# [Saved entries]
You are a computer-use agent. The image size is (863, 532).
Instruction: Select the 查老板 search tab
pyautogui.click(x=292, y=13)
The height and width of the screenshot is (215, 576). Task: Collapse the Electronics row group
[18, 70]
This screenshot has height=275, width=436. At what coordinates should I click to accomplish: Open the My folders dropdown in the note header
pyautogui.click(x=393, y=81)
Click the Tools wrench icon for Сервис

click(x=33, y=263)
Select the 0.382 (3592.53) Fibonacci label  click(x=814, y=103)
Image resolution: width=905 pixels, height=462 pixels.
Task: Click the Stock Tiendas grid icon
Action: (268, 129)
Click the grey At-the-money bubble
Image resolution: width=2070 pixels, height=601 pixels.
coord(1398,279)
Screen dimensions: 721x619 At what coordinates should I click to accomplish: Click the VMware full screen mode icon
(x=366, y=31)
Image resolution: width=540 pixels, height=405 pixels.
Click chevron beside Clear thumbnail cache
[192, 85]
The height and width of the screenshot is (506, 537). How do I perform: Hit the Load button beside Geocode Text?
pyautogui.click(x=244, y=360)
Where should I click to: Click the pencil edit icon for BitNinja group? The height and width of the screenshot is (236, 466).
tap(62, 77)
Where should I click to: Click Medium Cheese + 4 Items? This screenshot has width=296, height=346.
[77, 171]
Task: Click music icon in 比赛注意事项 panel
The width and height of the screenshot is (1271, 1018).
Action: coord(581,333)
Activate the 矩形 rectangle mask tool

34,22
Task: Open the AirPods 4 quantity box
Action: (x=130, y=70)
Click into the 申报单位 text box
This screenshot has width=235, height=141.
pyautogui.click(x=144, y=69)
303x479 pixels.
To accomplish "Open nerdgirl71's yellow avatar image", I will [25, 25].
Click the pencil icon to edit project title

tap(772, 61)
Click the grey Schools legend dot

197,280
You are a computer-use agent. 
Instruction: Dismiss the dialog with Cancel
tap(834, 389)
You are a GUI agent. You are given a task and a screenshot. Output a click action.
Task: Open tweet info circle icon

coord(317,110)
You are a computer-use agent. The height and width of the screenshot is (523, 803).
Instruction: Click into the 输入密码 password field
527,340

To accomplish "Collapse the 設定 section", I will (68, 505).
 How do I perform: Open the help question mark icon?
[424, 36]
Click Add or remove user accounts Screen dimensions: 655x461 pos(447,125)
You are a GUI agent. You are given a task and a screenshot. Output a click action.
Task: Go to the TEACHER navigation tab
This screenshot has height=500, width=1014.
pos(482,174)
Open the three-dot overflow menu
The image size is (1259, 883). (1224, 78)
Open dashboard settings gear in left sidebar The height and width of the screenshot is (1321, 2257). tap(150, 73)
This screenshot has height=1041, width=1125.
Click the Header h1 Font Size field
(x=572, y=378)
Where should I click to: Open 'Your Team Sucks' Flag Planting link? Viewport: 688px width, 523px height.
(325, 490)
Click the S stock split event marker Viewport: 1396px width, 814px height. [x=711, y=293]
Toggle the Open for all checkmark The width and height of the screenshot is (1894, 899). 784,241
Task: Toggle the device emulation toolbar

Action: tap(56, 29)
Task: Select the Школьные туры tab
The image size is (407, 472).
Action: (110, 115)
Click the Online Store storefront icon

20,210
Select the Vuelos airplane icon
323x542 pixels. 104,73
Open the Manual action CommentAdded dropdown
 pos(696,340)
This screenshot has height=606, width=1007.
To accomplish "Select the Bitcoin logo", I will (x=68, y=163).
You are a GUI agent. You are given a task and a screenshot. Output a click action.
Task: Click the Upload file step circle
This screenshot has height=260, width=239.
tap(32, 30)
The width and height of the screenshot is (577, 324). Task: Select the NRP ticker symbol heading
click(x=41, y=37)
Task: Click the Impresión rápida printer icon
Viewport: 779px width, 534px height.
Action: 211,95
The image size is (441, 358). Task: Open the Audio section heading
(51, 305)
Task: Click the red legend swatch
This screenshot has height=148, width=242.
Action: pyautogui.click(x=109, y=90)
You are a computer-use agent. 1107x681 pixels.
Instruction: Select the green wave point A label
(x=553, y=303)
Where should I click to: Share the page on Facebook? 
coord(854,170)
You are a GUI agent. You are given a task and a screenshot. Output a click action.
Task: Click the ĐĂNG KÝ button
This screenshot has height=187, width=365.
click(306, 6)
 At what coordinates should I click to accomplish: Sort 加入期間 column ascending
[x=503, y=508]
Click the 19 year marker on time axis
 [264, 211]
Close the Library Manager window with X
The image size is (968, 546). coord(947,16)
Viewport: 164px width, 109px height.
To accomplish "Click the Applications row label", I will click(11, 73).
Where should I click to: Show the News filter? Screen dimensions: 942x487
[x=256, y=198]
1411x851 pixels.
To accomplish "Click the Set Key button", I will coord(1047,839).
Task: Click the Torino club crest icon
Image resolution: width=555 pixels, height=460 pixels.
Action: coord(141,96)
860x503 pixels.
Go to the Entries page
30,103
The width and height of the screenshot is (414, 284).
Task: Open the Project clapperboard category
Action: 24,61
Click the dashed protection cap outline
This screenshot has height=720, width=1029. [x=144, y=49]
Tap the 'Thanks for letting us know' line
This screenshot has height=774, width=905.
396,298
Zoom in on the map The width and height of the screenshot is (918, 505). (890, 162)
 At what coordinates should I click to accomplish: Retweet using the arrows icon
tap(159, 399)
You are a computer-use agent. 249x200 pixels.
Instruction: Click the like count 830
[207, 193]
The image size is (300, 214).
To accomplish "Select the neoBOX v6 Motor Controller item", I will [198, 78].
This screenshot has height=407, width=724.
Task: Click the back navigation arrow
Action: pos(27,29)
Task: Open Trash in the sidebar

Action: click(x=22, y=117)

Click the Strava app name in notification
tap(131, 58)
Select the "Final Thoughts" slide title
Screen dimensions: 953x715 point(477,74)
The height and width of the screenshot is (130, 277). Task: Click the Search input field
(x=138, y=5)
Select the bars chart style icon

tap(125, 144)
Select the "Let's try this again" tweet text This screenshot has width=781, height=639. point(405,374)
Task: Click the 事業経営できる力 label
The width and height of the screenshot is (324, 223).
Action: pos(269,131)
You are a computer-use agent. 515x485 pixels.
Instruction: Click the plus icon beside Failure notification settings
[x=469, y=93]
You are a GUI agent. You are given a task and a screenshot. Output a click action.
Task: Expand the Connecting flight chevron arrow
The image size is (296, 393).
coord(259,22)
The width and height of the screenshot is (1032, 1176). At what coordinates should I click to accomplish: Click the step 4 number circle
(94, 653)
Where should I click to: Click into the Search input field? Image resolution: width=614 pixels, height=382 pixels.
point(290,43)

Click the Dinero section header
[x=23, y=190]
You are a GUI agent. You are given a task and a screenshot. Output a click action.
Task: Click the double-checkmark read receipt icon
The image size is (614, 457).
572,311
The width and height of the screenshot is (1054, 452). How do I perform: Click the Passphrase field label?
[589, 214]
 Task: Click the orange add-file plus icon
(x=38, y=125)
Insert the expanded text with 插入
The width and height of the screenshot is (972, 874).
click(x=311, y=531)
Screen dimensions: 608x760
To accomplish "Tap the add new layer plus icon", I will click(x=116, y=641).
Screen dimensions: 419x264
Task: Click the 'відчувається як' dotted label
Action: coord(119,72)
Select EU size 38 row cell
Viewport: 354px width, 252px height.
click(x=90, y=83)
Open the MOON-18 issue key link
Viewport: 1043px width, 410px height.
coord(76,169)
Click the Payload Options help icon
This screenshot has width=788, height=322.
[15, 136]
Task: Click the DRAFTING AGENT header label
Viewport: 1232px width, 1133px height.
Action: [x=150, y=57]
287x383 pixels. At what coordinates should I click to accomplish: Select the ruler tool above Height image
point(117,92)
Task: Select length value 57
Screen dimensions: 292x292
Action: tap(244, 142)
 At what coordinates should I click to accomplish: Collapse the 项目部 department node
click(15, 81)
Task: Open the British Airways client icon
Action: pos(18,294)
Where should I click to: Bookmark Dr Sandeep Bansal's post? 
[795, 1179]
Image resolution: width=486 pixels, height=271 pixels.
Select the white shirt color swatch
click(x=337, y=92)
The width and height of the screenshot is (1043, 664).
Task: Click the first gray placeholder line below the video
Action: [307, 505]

# [ACTIVITY]
Look through the data above for the string "checkmark" and copy every line where it appears.

# [WRITTEN REPLY]
Toggle the Open for all checkmark The width and height of the screenshot is (1894, 899). 784,241
Task: Click the double-checkmark read receipt icon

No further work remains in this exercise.